------ Excerpted text ------

The Ebb and Flow of Latin America’s 'Pink Tide'


wall with art
Pink Tide leaders at signing of the founding charter of the Bank of the South in 2009

The Ebb and Flow of Latin America’s 'Pink Tide'

| Volume 10 | Issue 67

Widespread democratic trends, competitive electoral politics, and greater access to elections characterize Latin American politics in the late 20th and 21st centuries. Many analysts argue that such tendencies index the ascendency of neo-liberal economic governance. Yet it was during the 2000s' that left-leaning governments came to power and a ‘pink tide’  took over in Latin America. This essay examines the reasons that led to the rise of the pink tide and questions the sustainability of its socialist oriented populist-economic measures. Will the pink tide be a recurring feature in Latin American Politics or does it signify a minor blip in a Fukuyamian evolution of Latin American political ideology?
The pink tide is a variant of socialism that saw socialist leaning/ left leaning leaders come to power in Latin America. They include Lula de Silva in Brazil and Michelle Bachelet in Chile, alongside the more revolutionary democratic socialists such as Evo Morales in Bolivia, the Kirchners in Argentina, Rafael Correa in Ecuador, and Hugo Chávez in Venezuela.

------

Aim
Please write the next part of the essay on Latin America's pink tide, starting after its final sentence. The records have no connection to the essay on Latin America's pink tide.

------ Data entries ------

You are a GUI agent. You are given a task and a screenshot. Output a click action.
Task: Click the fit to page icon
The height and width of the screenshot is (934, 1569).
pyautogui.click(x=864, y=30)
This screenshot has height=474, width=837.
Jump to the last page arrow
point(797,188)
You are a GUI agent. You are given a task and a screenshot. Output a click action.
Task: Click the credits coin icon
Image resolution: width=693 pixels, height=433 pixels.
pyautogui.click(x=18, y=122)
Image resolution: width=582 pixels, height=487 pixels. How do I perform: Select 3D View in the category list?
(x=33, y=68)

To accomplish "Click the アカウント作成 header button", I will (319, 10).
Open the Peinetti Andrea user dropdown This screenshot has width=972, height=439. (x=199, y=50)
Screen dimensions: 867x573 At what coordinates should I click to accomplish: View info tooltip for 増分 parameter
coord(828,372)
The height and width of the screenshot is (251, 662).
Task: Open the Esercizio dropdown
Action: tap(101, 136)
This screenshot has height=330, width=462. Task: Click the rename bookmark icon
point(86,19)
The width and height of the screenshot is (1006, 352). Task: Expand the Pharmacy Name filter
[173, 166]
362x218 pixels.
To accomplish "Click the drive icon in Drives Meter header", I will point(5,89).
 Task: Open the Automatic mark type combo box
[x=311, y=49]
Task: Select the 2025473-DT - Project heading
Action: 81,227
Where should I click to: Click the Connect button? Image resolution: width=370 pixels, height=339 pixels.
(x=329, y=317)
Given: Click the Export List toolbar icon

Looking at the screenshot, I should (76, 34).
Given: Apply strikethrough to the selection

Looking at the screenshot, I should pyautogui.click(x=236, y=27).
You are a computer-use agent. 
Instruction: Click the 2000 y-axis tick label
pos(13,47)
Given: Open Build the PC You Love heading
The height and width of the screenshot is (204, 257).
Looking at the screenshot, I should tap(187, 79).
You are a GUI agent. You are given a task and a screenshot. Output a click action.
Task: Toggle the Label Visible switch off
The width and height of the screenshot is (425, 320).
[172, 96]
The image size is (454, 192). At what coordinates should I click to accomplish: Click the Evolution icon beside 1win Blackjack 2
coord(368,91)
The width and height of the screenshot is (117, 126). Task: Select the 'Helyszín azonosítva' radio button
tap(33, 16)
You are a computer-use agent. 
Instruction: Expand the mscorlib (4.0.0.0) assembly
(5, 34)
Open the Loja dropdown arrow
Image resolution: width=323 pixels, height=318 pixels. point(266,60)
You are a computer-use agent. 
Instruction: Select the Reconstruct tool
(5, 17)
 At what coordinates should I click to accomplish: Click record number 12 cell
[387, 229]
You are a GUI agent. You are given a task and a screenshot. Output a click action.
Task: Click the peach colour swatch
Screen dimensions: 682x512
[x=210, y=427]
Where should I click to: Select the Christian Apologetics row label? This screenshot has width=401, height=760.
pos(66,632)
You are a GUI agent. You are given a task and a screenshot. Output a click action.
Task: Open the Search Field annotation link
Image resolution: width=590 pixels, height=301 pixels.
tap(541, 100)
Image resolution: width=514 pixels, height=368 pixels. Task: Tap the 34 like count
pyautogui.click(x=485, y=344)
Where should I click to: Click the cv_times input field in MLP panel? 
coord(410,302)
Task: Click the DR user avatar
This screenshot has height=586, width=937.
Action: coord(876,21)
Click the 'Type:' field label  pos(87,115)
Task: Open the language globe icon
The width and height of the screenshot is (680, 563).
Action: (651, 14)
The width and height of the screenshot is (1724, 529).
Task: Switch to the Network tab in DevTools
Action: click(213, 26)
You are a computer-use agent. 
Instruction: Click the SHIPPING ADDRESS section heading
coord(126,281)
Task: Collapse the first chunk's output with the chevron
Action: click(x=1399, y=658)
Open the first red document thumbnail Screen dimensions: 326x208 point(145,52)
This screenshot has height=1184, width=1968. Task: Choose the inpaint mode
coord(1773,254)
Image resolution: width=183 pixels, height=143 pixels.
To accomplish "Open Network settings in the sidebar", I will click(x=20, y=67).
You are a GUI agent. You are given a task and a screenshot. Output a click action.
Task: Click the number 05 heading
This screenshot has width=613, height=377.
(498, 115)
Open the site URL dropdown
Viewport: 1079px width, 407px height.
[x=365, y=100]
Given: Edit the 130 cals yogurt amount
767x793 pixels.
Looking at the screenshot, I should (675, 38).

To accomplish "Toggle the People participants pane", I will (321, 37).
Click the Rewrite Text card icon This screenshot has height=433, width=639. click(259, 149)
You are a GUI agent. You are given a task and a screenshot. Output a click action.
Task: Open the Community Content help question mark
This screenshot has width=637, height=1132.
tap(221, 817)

------

Written response
The leaders of the pink tide formulated their political platforms on populist themes. By advocating social welfare programs for the poor and promising socially just policies of redistribution (including structural reforms in the economy), they were able to garner the support of the disgruntled poorer, marginalized sections in society. Nationalization of foreign companies became a political slogan that gained considerable traction among the public. Neoliberal economic principles—built on the foundation of the Washington Consensus—were proclaimed to be the causa principalis behind Latin America’s financial burdens. Accordingly, populist policies attracted widespread attention and eventually, during elections, votes.
Anti-neoliberal protests in the 1990s following the U.S. push for the Washington Consensus and the defeat of the Free Trade Area of the Americas (FTAA) in 2005 are often cited as reasons for the rise of the pink tide movement.  But a ‘butterfly effect’ such as this does not fully explain its ascendency. Stronger government intervention to rectify the economic malaise and an inherent desire to challenge the American hegemony through regional groupings such as the Community of Latin American and Caribbean states (CELAC) as well as the Bolivarian Alliance for the People of our America (ALBA) became the mainstay for the democratic socialists of the pink tide. Concerns about underdevelopment in contexts where economic neoliberalism was twinned with putatively democratic institutional structures, created tensions that intensified desires for radical change in many nations and communities. Rising income inequality in almost every Latin American country made it easy for the pink tide leaders to equate neoliberal economics with corruption and nepotism.

The pink tide therefore proposed alternatives that are often referred to under the rubric of neo-developmentalism,1 an economic model that is a critical of the overall reduction in the role of the state, which was a key feature of the Washington Consensus forged during the Reagan years. In essence, many of the principles such as privatization and deregulation advocated during the 1980s were turned upside down in the 1990s and 2000s by the pink tide movement.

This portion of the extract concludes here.